Big Willy’s Little Cache
Almost lost among the marketing platitudes of IDF were a few interesting new facts about Willamette. When Intel conceived the new core, they apparently decided that data memory access latency was enemy number one. The centerpiece of their attack on latency is their controversial decision to use a smaller data cache, 8 KB, than in their last four releases of P6 based processors. This also stands in stark contrast to the 64 KB data cache in arch competitor AMD’s K7 Athlon processor line. It is well known that the larger a cache is the greater chance it contains the data item the CPU needs next. As a useful rule of thumb, quadrupling the size of a cache cuts its miss rate in half.

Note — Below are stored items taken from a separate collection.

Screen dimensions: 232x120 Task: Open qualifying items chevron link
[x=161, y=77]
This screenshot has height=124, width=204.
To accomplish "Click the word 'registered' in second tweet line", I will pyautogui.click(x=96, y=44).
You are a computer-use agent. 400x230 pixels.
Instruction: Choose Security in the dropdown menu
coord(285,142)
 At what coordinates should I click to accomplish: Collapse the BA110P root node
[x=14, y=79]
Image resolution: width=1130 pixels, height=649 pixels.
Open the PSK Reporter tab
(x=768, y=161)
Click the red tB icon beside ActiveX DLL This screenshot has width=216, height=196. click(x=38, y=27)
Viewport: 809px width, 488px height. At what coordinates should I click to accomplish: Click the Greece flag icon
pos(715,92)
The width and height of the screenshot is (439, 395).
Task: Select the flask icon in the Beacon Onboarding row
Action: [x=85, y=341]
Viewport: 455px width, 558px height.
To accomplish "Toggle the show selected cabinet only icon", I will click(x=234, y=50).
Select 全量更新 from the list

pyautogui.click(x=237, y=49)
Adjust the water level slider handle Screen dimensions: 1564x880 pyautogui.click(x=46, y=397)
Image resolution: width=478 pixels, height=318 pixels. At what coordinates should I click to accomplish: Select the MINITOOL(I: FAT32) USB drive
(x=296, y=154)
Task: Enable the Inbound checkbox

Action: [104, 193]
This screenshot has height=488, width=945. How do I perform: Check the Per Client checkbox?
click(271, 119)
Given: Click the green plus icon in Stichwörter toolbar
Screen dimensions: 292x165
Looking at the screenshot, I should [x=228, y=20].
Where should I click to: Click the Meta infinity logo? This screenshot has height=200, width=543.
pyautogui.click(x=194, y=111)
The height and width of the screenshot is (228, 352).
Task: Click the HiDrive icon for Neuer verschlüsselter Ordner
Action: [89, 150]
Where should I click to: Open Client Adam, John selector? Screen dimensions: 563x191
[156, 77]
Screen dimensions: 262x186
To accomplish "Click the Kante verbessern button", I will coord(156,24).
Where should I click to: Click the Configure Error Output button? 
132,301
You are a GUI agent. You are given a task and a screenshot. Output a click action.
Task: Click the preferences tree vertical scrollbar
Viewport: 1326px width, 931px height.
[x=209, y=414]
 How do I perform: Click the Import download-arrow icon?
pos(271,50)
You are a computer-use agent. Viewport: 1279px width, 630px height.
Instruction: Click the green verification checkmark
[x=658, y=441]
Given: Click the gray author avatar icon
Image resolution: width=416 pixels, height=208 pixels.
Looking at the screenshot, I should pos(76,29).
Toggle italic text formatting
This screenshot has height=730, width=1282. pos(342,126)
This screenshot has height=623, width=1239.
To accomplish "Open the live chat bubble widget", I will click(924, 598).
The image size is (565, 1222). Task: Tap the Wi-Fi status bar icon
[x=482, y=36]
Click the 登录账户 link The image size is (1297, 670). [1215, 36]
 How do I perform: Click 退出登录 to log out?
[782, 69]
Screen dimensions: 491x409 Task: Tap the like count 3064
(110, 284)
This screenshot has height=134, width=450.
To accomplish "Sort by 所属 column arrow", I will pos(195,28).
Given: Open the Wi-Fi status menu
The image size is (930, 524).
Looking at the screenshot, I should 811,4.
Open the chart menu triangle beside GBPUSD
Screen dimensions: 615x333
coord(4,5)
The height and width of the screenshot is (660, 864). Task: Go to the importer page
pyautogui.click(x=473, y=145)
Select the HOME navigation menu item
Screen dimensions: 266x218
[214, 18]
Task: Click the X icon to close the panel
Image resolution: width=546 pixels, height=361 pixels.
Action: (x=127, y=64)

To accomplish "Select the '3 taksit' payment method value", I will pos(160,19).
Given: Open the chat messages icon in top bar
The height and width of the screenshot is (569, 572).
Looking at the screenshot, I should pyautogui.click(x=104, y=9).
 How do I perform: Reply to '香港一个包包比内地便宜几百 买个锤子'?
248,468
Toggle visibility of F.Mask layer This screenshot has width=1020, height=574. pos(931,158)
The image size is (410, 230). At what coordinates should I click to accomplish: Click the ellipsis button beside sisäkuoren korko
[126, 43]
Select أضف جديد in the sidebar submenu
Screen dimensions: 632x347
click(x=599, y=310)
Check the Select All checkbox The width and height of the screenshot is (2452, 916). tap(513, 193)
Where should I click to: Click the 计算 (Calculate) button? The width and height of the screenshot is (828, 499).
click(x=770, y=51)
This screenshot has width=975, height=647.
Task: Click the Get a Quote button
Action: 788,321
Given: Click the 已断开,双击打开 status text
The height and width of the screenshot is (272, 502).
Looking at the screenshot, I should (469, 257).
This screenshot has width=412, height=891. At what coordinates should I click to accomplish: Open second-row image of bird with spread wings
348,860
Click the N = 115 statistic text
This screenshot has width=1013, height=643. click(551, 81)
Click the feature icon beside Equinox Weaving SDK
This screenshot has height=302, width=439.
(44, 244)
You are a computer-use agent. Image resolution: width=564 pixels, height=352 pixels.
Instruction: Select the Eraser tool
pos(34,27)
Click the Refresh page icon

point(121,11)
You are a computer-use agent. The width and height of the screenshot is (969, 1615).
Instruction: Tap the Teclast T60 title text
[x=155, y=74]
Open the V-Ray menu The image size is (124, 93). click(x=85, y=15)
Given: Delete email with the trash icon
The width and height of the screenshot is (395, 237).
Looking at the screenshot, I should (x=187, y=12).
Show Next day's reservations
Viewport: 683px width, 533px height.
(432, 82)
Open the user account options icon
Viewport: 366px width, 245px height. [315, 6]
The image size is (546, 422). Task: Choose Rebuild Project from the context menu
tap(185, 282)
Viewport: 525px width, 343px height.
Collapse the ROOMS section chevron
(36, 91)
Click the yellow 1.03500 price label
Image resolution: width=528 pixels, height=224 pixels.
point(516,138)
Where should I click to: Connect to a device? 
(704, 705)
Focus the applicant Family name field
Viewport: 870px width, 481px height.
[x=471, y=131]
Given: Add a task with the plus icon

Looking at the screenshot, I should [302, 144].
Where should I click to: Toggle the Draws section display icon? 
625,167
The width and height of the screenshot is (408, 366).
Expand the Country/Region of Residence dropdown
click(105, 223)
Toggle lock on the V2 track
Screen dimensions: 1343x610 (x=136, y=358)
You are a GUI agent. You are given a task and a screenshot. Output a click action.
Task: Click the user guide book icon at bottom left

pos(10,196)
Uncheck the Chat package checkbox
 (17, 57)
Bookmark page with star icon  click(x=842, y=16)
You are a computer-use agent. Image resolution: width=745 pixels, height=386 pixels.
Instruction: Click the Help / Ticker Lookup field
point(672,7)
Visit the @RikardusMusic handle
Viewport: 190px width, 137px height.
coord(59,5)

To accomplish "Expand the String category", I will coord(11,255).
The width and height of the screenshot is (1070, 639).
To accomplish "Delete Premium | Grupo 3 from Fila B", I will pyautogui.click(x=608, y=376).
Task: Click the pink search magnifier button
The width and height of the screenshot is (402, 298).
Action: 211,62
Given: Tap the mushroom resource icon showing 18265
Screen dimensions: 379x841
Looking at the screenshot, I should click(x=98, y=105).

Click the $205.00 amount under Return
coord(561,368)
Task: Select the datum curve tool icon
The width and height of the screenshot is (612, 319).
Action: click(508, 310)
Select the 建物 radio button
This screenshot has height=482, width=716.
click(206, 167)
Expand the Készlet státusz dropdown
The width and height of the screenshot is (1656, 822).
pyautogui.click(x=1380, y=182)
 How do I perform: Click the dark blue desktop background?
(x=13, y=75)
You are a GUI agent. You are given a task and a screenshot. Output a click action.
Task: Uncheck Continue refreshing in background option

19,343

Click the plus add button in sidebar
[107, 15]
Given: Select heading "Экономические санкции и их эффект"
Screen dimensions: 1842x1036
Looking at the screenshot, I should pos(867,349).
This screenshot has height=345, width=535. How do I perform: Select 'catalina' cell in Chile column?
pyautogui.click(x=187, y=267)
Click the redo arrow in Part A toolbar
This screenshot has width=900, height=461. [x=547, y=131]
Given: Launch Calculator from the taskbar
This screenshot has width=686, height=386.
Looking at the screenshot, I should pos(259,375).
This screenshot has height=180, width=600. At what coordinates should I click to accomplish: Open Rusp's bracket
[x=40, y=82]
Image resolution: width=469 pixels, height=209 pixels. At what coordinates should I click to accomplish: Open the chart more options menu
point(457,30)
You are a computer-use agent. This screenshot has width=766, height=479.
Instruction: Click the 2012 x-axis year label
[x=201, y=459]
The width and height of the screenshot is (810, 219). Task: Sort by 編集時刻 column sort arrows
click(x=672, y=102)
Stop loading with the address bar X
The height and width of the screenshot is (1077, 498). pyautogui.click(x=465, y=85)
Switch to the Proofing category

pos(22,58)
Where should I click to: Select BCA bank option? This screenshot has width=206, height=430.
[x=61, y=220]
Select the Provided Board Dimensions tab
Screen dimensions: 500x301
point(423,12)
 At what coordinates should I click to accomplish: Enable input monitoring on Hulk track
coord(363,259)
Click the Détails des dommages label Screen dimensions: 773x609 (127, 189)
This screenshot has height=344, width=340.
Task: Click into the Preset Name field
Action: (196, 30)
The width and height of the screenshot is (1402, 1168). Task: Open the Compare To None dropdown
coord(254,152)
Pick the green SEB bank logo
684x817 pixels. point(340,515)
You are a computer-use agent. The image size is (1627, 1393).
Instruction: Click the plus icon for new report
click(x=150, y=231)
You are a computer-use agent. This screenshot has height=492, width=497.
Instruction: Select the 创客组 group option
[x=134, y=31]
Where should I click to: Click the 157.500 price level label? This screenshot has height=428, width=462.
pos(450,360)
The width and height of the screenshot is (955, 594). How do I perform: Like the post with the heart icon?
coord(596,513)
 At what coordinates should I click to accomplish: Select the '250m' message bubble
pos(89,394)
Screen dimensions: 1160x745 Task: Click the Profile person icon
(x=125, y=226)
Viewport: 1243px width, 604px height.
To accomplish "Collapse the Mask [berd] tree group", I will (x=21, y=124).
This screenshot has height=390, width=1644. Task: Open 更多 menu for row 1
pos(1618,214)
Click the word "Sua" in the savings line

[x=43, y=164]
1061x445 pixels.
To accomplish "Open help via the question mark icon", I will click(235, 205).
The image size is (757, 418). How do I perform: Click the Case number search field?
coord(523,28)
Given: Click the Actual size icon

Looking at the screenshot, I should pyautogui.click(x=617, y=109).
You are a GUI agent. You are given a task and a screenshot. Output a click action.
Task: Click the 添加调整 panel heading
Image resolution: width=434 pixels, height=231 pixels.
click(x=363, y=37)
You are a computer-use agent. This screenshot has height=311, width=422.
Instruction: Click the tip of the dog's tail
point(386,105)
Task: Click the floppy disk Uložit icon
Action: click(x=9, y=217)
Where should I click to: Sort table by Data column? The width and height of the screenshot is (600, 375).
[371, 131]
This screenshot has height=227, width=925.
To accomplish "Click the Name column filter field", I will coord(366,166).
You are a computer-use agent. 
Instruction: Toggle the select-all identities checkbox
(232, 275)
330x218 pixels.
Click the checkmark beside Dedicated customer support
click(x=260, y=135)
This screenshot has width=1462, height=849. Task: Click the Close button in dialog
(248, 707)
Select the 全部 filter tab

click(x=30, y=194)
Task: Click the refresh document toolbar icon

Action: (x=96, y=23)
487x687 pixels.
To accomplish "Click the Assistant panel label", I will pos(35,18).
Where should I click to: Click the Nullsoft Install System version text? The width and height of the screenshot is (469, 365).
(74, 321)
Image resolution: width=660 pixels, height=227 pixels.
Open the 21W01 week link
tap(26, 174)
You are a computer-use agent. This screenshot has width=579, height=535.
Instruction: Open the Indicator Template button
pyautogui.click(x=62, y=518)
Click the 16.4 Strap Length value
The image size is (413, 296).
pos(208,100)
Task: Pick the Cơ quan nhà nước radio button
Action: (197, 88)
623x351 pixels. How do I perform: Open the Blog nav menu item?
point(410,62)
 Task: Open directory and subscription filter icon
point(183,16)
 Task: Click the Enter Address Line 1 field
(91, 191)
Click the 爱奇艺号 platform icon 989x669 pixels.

Associativity indicates the number of places in a cache that any particular piece of data could be placed. The more places a data item can go, the less chance that several frequently used pieces of data will fight over the same place(s) in the cache and keep knocking each other out, forcing so-called conflict misses. Associativity also happens to be more effective in reducing the miss rate of small caches than large ones.
Although the Willamette data cache is 1/8th the size of the AMD K7’s data cache, it is more highly associative: 4-way versus 2-way. As a result of these two factors, the miss rate of Willy’s little data cache is only about 2.2 times higher than the much larger data cache in the K7 for most programs run on a PC.
With all this extra area, and more transistors (42 million versus 28 million for coppermine) why not put in a 32, 64, or even 128 KB data cache? The only reason that makes sense is the war on data access latency. Because they wanted their data cache to operate with a 2 cycle latency, Intel could not make it larger than 8 KB in size in their 0.18 um process without placing it on the critical timing path, and thus limiting the processor clock rate (demonstration systems at IDF ran at up to 2 GHz). Larger memory arrays require longer access time, and as a result the larger data cache in the K7 Athlon has a latency of 3 clock cycles.